[START OF SOURCE DATA]

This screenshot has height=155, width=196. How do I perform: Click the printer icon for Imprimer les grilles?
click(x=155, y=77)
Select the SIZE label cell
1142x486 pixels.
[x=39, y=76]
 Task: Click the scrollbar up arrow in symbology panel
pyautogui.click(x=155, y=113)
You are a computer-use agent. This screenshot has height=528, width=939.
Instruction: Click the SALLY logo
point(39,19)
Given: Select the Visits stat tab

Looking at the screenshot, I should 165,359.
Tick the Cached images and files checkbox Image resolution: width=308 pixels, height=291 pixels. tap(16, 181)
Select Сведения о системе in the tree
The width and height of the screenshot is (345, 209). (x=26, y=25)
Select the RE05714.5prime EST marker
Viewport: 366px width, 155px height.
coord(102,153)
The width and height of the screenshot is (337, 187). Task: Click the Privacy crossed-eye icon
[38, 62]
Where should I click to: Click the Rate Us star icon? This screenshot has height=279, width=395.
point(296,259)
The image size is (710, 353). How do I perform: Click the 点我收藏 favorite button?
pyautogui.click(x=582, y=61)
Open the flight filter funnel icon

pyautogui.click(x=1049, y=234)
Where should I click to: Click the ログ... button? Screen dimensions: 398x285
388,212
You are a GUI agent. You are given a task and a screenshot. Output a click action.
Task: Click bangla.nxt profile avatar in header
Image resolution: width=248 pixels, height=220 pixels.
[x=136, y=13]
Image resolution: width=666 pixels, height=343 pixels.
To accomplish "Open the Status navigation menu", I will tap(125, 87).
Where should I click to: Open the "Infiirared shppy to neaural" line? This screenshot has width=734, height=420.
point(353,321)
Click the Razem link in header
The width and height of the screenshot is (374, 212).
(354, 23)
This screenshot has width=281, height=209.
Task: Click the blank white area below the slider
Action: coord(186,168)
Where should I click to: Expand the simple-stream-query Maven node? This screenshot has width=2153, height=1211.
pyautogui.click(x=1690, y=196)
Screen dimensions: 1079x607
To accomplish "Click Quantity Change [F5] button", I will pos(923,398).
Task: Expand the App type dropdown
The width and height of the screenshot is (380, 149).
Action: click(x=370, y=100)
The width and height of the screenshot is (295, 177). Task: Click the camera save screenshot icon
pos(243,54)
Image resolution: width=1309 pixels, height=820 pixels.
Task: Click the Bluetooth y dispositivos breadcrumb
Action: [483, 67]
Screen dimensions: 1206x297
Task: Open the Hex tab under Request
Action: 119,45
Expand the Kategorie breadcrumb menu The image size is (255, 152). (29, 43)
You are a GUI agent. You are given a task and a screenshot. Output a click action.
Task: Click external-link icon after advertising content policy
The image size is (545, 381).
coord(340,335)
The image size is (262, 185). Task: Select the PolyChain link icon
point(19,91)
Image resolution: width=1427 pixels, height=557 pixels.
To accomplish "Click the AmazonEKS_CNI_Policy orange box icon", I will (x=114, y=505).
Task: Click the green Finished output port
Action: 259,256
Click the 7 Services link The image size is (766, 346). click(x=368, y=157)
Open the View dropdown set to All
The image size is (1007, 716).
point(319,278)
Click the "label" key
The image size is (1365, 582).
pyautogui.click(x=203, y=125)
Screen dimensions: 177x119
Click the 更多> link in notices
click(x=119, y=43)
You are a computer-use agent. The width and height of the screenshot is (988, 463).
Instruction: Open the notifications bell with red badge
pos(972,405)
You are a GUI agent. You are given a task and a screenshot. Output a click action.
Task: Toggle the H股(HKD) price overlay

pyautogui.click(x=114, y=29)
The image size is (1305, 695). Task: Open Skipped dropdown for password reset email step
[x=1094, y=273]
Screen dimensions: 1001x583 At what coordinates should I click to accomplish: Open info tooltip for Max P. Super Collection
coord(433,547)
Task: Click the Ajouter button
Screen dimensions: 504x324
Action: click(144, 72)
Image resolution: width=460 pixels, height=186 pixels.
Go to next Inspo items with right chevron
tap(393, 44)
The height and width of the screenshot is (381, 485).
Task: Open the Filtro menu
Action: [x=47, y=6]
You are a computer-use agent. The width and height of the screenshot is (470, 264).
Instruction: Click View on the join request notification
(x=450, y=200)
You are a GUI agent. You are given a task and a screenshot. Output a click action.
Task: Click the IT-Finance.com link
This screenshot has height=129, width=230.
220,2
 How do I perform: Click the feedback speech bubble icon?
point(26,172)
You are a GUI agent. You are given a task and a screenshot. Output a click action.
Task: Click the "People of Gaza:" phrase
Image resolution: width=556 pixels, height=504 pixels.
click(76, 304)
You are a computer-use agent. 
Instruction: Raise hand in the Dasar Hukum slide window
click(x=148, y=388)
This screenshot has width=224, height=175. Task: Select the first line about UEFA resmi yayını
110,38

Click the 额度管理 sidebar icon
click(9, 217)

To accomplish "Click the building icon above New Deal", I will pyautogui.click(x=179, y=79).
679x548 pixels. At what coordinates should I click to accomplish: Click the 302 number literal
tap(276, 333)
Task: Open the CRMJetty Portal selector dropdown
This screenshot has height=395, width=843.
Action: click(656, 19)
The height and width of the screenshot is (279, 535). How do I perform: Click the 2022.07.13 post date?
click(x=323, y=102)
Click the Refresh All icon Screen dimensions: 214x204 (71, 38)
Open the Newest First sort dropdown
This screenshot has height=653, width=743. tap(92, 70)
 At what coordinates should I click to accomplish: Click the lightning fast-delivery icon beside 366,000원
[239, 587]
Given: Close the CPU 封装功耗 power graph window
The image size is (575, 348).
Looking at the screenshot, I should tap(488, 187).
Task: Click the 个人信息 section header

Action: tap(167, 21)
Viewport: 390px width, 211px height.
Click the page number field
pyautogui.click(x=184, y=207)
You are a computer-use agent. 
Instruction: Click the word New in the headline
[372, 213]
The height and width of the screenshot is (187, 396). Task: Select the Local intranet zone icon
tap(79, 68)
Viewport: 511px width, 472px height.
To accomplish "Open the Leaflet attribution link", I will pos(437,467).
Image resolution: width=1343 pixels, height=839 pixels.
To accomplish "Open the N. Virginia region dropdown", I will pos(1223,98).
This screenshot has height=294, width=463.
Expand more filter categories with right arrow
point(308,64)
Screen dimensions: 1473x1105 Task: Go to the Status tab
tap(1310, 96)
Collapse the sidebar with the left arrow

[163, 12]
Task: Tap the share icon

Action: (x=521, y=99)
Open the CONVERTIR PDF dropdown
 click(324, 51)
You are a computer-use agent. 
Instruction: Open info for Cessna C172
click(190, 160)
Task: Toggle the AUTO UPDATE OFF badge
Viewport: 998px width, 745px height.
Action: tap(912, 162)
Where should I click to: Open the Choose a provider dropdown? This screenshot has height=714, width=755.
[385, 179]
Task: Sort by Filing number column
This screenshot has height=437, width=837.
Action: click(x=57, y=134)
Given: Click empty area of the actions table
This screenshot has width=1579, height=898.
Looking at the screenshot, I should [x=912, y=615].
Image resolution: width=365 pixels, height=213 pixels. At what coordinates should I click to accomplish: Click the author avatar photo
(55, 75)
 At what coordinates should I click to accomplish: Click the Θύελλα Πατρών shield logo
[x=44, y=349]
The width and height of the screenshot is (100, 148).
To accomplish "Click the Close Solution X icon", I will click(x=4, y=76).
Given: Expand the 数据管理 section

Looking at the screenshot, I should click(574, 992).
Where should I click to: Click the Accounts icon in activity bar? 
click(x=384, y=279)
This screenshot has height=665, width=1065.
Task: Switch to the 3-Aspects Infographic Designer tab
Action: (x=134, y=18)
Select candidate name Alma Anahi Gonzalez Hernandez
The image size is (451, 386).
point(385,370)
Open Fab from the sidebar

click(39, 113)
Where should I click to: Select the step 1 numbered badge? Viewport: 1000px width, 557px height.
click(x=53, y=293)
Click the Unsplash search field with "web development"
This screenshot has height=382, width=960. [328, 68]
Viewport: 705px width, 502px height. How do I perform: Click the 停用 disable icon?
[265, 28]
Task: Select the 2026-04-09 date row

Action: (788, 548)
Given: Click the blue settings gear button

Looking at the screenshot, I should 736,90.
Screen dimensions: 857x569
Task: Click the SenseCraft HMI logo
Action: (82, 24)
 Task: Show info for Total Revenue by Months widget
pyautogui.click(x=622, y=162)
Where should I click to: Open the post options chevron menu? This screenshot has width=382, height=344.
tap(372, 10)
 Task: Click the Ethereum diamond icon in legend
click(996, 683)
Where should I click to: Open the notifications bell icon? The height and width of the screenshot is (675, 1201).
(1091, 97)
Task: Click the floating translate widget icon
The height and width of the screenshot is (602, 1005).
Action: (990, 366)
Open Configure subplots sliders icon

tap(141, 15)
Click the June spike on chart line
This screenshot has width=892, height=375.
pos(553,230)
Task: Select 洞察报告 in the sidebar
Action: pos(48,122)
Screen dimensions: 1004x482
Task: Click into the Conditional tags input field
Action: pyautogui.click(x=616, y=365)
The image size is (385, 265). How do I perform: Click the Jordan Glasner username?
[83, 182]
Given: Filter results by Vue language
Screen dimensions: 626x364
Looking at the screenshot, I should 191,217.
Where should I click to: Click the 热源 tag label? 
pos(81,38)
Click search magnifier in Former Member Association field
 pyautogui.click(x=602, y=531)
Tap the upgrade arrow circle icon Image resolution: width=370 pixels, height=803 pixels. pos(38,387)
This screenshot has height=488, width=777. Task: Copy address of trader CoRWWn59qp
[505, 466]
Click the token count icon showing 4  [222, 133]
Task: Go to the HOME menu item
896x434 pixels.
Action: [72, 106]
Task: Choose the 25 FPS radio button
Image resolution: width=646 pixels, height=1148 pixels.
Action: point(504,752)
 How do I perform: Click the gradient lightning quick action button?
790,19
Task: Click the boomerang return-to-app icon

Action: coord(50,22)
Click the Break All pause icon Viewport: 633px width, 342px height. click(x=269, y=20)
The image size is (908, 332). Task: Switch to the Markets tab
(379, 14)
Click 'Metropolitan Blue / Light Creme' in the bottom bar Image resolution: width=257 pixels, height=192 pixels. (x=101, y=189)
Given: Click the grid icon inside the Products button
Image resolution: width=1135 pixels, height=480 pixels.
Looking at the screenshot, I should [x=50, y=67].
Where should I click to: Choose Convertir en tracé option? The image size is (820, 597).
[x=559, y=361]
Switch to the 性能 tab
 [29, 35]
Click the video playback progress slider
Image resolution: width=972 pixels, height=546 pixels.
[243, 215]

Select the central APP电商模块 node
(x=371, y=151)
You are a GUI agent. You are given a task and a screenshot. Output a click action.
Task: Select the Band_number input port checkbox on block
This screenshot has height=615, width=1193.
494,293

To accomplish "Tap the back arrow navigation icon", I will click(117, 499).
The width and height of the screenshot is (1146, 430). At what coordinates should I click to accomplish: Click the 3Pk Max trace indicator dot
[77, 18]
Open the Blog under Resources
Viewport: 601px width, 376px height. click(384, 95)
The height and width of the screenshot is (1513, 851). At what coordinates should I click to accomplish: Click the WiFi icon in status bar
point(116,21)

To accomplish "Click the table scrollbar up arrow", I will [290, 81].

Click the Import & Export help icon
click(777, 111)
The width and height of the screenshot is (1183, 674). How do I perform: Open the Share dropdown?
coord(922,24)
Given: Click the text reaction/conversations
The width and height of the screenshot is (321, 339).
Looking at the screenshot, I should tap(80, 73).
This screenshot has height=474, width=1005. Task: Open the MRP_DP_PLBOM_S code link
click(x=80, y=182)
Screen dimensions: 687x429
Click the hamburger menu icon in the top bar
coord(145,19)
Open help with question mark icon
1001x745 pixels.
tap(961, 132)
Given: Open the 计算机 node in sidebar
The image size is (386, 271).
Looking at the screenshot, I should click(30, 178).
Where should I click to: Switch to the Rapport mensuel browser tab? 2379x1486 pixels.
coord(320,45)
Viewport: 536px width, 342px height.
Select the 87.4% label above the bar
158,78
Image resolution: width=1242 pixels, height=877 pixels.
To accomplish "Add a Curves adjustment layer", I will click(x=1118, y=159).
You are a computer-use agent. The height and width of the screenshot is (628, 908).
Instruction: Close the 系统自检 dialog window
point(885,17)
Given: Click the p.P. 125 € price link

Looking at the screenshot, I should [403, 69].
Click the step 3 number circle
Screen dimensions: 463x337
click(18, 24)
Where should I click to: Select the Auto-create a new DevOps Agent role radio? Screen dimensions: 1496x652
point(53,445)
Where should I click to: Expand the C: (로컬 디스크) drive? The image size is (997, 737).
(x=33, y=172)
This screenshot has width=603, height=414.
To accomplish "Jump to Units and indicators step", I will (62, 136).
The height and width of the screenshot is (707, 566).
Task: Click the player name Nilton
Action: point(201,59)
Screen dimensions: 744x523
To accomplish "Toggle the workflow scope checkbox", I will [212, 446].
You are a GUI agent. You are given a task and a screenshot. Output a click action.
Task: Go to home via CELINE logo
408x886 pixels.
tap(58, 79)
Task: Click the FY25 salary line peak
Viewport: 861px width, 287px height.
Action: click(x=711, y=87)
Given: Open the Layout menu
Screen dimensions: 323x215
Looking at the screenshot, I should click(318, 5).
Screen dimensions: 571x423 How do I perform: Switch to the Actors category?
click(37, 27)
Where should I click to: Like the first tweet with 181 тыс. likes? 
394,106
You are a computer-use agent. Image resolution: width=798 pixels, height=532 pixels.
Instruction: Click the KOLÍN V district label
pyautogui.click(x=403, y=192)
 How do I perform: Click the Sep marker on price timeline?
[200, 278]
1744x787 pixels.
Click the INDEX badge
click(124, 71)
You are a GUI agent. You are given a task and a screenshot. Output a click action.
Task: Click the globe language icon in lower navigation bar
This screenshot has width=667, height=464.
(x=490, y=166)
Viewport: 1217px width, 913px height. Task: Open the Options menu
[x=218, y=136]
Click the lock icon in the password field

[END OF SOURCE DATA]

> [WORK TO COMPLETE] Copy out every line of the items above that contains the string "avatar".

> [ANSWER FOR THE TASK]
Task: Click bangla.nxt profile avatar in header
Image resolution: width=365 pixels, height=213 pixels. At what coordinates should I click to accomplish: Click the author avatar photo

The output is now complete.